Leading figure in struggle to end to apartheid in SA

Govan Mbeki, who died on August 30th aged 91, was one of the stalwarts of South Africa's struggle for freedom, and father of …

Govan Mbeki, who died on August 30th aged 91, was one of the stalwarts of South Africa's struggle for freedom, and father of its president, Thabo Mbeki.

A trade unionist and journalist, "Oom Gov" (Uncle Gov) was probably the longest-living senior member of the African National Congress, which he joined in 1935. He was jailed for life for "conspiracy to overthrow the South African government by violence" at the 1963-64 Rivonia trial and served 24 years on Robben Island.
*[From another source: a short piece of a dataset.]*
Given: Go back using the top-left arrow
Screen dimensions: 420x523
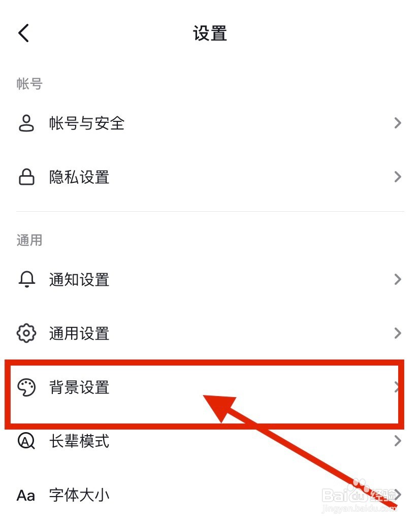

Govan Mbeki was born in the Ngqamakwe district of the Transkei, the son of a chief who was later deposed by the government. In his teens, during a mission school education, his interest in politics was sparked by a visiting African minister who was a member of the infant ANC. In 1936, he gained a degree in politics and psychology at Fort Hare, the university which has educated many black African presidents and community leaders. After qualifying as a teacher, he moved to Johannesburg, but throughout his life he was dismissed from teaching posts because of his political activity. In 1938, he returned to the Eastern Cape. Unlike other nationalists from the region - Mandela, Tambo, Sisulu, Robert Sobukwe - his power base was to be at home.

He obtained a further degree in social studies through a University of South Africa correspondence course. He was elected to the Bunga, a toothless Xhosa quasi-parliament - he later described it as talking on a toy telephone; nobody listened.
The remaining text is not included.